# Records for processing:
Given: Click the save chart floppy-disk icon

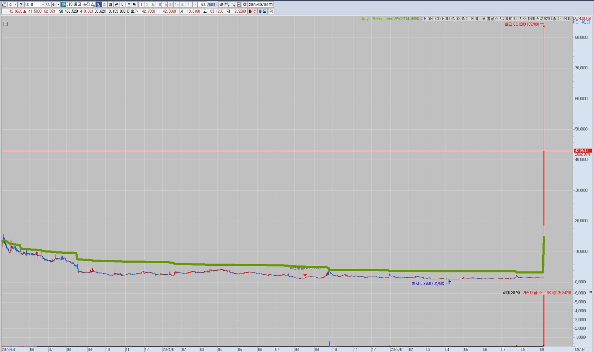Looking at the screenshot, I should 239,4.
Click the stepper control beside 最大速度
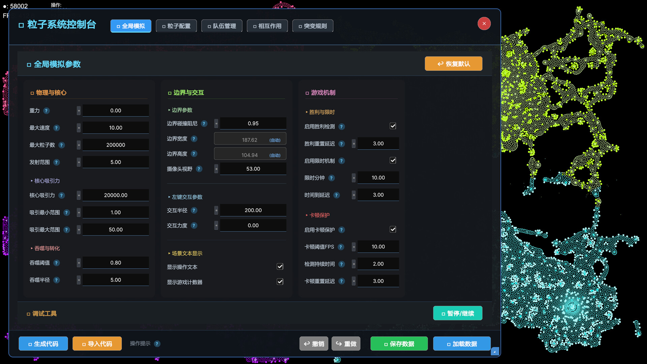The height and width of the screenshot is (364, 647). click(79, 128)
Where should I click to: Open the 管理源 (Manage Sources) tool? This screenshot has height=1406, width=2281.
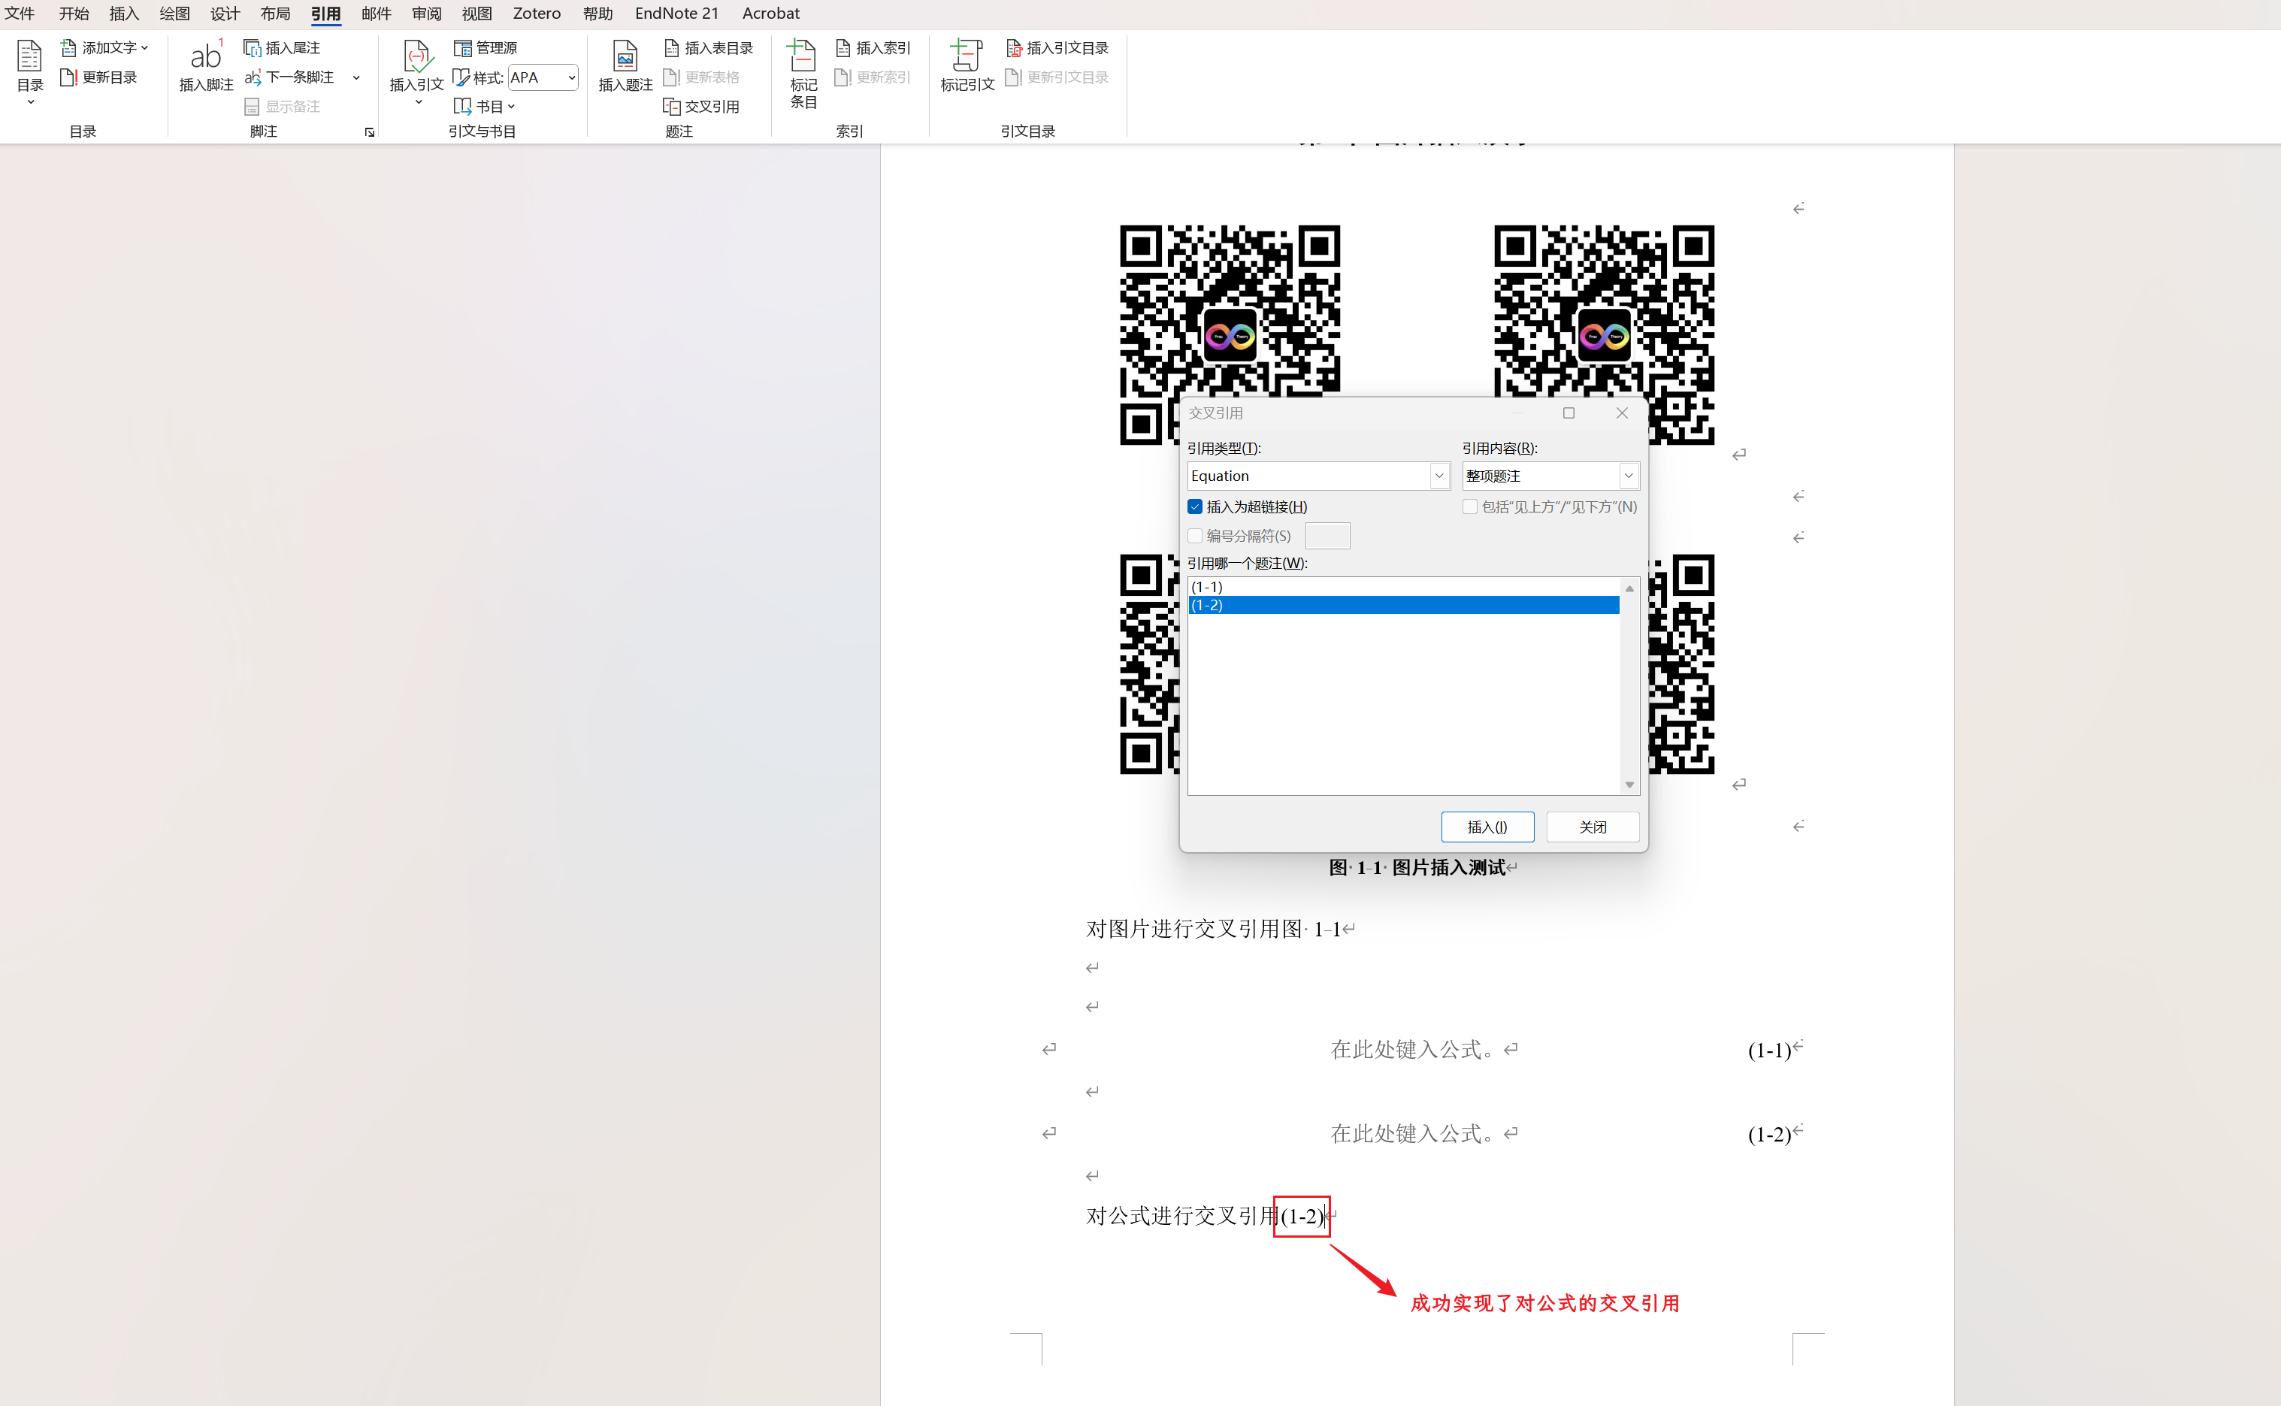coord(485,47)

# Exercise aim:
Find the line that contains "Where should I", then write out that line and every line after it through the end of the records, exactly. Leave the pictures out.

# Result of this exercise:
Where should I click to: Open the 管理源 (Manage Sources) tool? This screenshot has height=1406, width=2281.
coord(485,47)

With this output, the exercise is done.